Read, David Beating about the Bush
Page Number: 023
Extract Date: 1938

Tunnelling in the school grounds

For some time tunnelling in the school grounds from the river bank had been carried out by a group of five senior boys. When several of these left the school, interest waned and the tunnels were neglected, but during my second year the Tunnelling Committee decided to revive the work. They invited three new members to join them and to my surprise I was amongst them. I was given a long lecture on secrecy and hard work but when I asked what the tunnels were for, no one seemed to know. They just thought it was good idea and would be first class for midnight feasts, although it is worth considering that at the time any explanation would have satisfied me such was my pride to have been included in the secret mission. When I was younger I had experienced acute claustrophobia when I first wriggled down a porcupine hole and I must admit I did not look forward to digging in a confined space but after a few days I grew accustomed to it. At the end of the first week we had cleared all the fallen debris and boxed in the soft sides.

We were ready to start on new ground and very soon came across hard, impacted soil, which was tough-going. Sweating as we worked we realised there was a shortage of fresh air, so a small chimney was opened which also let in some light but this part of the tunnel then collapsed and had to be cleared, leaving us with a large space, which we named our feasting room. At about this time we discovered there was another party tunnelling away a little above and across our front. Jeff and I had just finished our stint at the face and were in the wash-house when Charlie ran in to say we must go back to the tunnel as there had been an earth fall and two fellows were trapped inside. It alarmed us to realise that the ventilating hole was on the wrong side of the collapse and we fought down our fear as we ran for the river.

The quickest way to rescue the trapped pair would be through the rival tunnel but we could not waste time searching for the other team to seek their permission, so we clambered straight into their tunnel, Charlie leading the way with a torch. The narrow entrance led into a large cave and, in the light of our torch, eight very surprised faces caught in the middle of a feast turned to glare at us. There were two girls and six boys in the party and had there been room for manoeuvre they would have certainly have roughed us up, but as soon as they heard the reason for our invasion, their hostility was forgotten and they set about helping us. Fortunately the collapse had been from the surface, allowing some air to reach the trapped boys, but the tunnel was too narrow to turn round in and all they could hope to do was to move backwards.
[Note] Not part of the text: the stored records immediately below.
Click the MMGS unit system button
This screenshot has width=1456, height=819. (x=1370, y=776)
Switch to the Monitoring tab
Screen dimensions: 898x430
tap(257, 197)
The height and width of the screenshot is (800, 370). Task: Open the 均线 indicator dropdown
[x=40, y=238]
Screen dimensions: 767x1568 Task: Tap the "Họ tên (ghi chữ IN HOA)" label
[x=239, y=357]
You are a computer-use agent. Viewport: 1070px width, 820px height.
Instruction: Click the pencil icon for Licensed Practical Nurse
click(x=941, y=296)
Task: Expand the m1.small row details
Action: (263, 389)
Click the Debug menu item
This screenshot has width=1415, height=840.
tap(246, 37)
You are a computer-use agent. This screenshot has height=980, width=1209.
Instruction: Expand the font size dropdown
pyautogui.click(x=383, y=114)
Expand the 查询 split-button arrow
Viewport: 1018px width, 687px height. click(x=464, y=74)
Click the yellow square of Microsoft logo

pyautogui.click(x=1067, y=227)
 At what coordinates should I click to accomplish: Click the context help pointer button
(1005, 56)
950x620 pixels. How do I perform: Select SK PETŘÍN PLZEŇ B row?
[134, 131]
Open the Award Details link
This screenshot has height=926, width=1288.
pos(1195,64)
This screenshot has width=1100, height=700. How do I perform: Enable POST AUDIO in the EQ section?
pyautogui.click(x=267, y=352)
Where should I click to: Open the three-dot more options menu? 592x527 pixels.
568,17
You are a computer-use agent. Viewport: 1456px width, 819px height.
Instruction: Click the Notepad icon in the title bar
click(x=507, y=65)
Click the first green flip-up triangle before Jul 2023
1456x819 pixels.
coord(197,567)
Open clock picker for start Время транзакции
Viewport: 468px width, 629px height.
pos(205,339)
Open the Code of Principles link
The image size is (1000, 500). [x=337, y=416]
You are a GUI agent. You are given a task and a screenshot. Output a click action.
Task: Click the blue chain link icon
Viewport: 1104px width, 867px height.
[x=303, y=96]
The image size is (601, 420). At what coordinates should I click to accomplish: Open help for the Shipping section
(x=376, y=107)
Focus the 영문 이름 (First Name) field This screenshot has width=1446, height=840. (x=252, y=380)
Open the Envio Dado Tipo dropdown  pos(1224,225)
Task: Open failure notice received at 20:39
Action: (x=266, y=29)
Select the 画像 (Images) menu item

When they found they could go no further, they panicked and it was with great relief that we were able to clear away the small amount of earth which separated the two tunnels and get them to safety.

Shocked by this near-tragic experience, we gathered outside in the bright sunlight with ashen faces and agreed a temporary halt to our excavations. Inevitably the story leaked out and we were thoroughly cross-examined by the headmaster and the parents of the two girls, although it should be mentioned that it was established that the girls were there only for the feast and not for any scandalous reason. We were told to attend the headmaster's study the next morning before assembly and that we should be prepared to be sent home for good. However, in the event, the morning brought us three strokes of the cane from Mr. Wynne-Jones' practised hand and the girls were sent home for the rest of the term.